This guide provides detailed documentation on translating MATLAB .mat files used in LineamentLearning to various PyData formats (NumPy, Pandas, HDF5, Zarr, Parquet) for use in Python workflows.
- Understanding .mat File Structure
- Why Convert to PyData Formats?
- Quick Start: Basic Conversion
- Conversion to Different Formats
- Using Converted Data with LineamentLearning
- Conversion Scripts and Tools
- Performance Considerations
- Troubleshooting
The LineamentLearning project expects MATLAB .mat files with the following structure:
| Field | Type | Shape | Description |
|---|---|---|---|
I1 to I8 |
float64 | (height, width) | Input geophysical data layers (magnetic, gravity, DEM, etc.) |
mask |
float64 | (height, width) | Binary mask indicating valid data regions (1=valid, 0=invalid) |
train_mask |
float64 | (height, width) | Binary mask for training regions |
DEGREES |
float64 | (height, width) | Angle/orientation information in radians |
| Field | Type | Shape | Description |
|---|---|---|---|
test_mask |
float64 | (height, width) | Binary mask for test/validation regions |
output |
float64 | (height, width) | Ground truth fault/lineament labels |
R2M |
varies | varies | Rotation to mask mapping |
M2R |
varies | varies | Mask to rotation mapping |
For rotation augmentation, filter .mat files contain:
| Field | Type | Shape | Description |
|---|---|---|---|
filters |
float64 | (n_filters, height, width) | Stack of rotation filter matrices |
rotations |
float64 | (n_filters,) | Rotation angles in degrees |
Before conversion, inspect your .mat file to understand its structure:
import scipy.io as sio
# Load .mat file
mat_data = sio.loadmat('your_dataset.mat')
# List all fields
print("Fields in .mat file:")
for key in mat_data.keys():
if not key.startswith('__'): # Skip metadata fields
value = mat_data[key]
print(f" {key}: shape={value.shape}, dtype={value.dtype}")Example output:
Fields in .mat file:
I1: shape=(2000, 2000), dtype=float64
I2: shape=(2000, 2000), dtype=float64
I3: shape=(2000, 2000), dtype=float64
...
mask: shape=(2000, 2000), dtype=float64
train_mask: shape=(2000, 2000), dtype=float64
DEGREES: shape=(2000, 2000), dtype=float64
- Better Performance: Modern formats like HDF5 and Zarr support chunked, compressed storage
- Native Python Support: No need for scipy.io.loadmat
- Memory Efficiency: Can load data lazily without loading entire file
- Better Integration: Works seamlessly with NumPy, Pandas, Xarray, Dask
- Platform Independent: More portable than MATLAB formats
- Metadata Support: Better support for storing metadata and attributes
| Format | Best For | Pros | Cons |
|---|---|---|---|
| NumPy (.npz) | Small-medium datasets, quick conversion | Simple, fast, native Python | No compression control, loads entire file |
| HDF5 (.h5) | Large datasets, chunked access | Industry standard, excellent compression | Requires h5py |
| Zarr | Cloud storage, parallel access | Cloud-optimized, flexible | Less mature ecosystem |
| Parquet | Tabular/columnar data | Excellent compression, analytics-ready | Not ideal for 2D arrays |
| Pandas | Metadata-rich, mixed types | Rich functionality, easy manipulation | Memory intensive for large arrays |
Recommendation: For LineamentLearning, HDF5 is the best choice for most use cases due to excellent compression, chunked access, and wide support.

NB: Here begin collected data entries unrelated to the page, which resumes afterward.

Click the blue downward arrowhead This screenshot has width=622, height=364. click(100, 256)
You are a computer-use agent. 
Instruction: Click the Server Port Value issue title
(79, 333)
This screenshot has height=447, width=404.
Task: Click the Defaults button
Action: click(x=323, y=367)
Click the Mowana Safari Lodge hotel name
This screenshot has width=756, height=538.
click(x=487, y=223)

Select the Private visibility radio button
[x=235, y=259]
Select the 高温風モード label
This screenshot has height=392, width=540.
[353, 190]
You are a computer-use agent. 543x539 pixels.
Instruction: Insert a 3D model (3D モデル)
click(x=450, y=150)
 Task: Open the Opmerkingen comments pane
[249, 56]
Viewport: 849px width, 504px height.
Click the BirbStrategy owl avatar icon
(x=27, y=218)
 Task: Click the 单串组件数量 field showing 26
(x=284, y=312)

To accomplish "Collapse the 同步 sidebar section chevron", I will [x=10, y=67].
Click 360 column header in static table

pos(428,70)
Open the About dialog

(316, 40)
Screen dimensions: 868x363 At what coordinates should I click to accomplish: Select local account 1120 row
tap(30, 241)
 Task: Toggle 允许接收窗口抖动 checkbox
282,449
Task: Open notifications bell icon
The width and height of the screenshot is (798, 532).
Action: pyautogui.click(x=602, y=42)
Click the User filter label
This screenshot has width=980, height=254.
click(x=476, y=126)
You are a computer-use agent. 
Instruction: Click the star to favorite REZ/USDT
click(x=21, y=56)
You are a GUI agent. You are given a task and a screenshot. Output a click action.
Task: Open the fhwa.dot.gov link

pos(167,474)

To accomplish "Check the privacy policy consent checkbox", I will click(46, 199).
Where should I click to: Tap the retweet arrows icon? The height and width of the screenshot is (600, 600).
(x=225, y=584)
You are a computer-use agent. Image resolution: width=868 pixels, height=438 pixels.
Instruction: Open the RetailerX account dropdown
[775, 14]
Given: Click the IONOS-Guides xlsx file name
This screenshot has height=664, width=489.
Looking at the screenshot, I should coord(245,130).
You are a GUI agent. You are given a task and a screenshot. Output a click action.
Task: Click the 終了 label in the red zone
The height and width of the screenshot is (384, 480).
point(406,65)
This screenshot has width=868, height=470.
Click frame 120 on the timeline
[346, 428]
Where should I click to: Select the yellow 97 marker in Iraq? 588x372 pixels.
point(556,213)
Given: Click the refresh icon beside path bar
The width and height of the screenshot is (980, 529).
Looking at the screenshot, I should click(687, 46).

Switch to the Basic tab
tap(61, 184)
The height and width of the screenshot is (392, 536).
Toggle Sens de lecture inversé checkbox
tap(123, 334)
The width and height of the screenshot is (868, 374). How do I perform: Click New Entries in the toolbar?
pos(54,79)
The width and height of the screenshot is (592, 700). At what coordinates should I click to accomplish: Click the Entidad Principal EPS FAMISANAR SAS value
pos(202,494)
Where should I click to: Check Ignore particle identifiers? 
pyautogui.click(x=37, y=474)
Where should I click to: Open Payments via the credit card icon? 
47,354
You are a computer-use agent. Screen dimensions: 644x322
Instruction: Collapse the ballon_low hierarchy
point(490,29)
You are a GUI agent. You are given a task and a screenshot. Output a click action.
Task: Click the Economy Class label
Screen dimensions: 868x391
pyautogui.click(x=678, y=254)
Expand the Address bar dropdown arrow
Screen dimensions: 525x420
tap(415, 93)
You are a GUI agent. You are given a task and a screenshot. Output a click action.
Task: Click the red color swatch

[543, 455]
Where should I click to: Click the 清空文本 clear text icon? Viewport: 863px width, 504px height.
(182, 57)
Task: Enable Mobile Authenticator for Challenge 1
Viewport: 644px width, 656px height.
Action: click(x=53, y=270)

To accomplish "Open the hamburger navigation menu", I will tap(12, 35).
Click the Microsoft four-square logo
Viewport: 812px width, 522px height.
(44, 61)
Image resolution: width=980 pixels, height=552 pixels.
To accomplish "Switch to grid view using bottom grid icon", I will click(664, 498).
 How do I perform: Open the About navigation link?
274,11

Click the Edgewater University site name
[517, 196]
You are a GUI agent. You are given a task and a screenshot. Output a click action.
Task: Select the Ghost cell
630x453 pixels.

LineamentLearning provides a mat_converter.py utility for easy conversions:
from mat_converter import MatConverter
# Create converter
converter = MatConverter()
# Convert to NumPy (simplest)
converter.convert_to_numpy(
mat_path='Dataset/Australia/Rotations/Australia_strip.mat',
output_path='Dataset/Australia_strip.npz'
)
# Convert to HDF5 (recommended)
converter.convert_to_hdf5(
mat_path='Dataset/Australia/Rotations/Australia_strip.mat',
output_path='Dataset/Australia_strip.h5',
compression='gzip',
compression_opts=4
)import scipy.io as sio
import numpy as np
# Load .mat file
mat_data = sio.loadmat('dataset.mat')
# Extract and save as NumPy
np.savez_compressed(
'dataset.npz',
I1=mat_data['I1'],
I2=mat_data['I2'],
I3=mat_data['I3'],
I4=mat_data['I4'],
I5=mat_data['I5'],
I6=mat_data['I6'],
I7=mat_data['I7'],
I8=mat_data['I8'],
mask=mat_data['mask'],
train_mask=mat_data['train_mask'],
test_mask=mat_data['test_mask'],
output=mat_data['output'],
DEGREES=mat_data['DEGREES'],
R2M=mat_data['R2M'],
M2R=mat_data['M2R']
)# Convert to NumPy
python -m mat_converter --input dataset.mat --output dataset.npz --format numpy
# Convert to HDF5
python -m mat_converter --input dataset.mat --output dataset.h5 --format hdf5
# Inspect .mat file
python -m mat_converter --inspect dataset.matAdvantages: Simple, fast, built-in Python support
import scipy.io as sio
import numpy as np
# Load .mat file
mat_data = sio.loadmat('dataset.mat')
# Save as compressed NumPy archive
np.savez_compressed('dataset.npz', **{
key: value for key, value in mat_data.items()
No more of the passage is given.